Pursuant to the Framework Agreement, we sold the Purchased Assets, and consummated, or will consummate, the other transactions contemplated thereby, for total consideration of $37.8 million in cash of which the amounts payable at closing of the transactions contemplated by the Agreement shall be subject to certain offsets against the advance payment under the DMSA (as defined below), or the Cash Consideration, and the grant of the Seller Economic Share (as defined below) by Valere.
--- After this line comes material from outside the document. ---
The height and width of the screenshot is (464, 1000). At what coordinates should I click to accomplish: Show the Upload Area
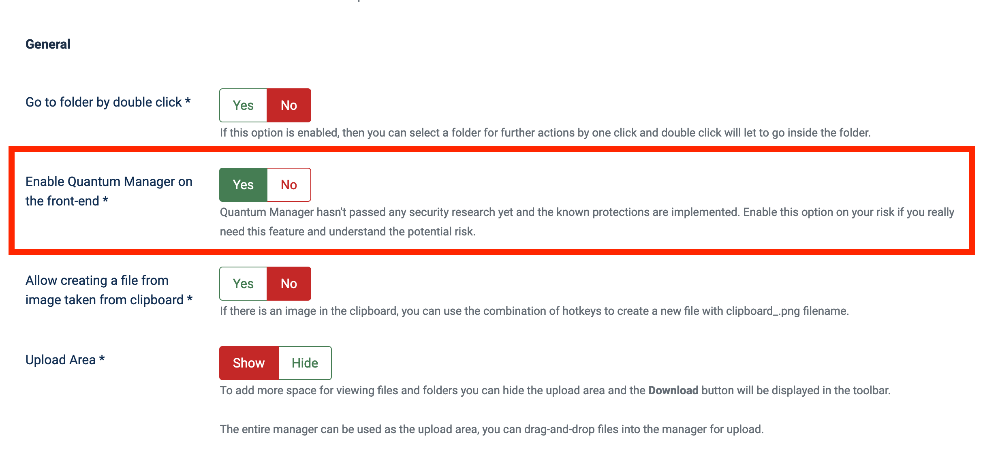(x=249, y=363)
Fifty percent of the Cash Consideration was paid at closing and the remaining was due to us following the signing of an IP license agreement. We signed an amendment to the Framework Agreement wherein the parties waived payment of the remaining amount in connection with Celadon’s investment in the 2024 PIPE as described herein.
Seller Economic Share Agreement
In connection with the Agreement, we, GeneFab and Valere entered into a seller economic share agreement, or the SESA, pursuant to which we will be entitled to receive ten percent of the realized gains of Valere arising and resulting from any cash or in-kind distributions from GeneFab in connection with the dividend or sale event, subject to the terms and conditions of the SESA.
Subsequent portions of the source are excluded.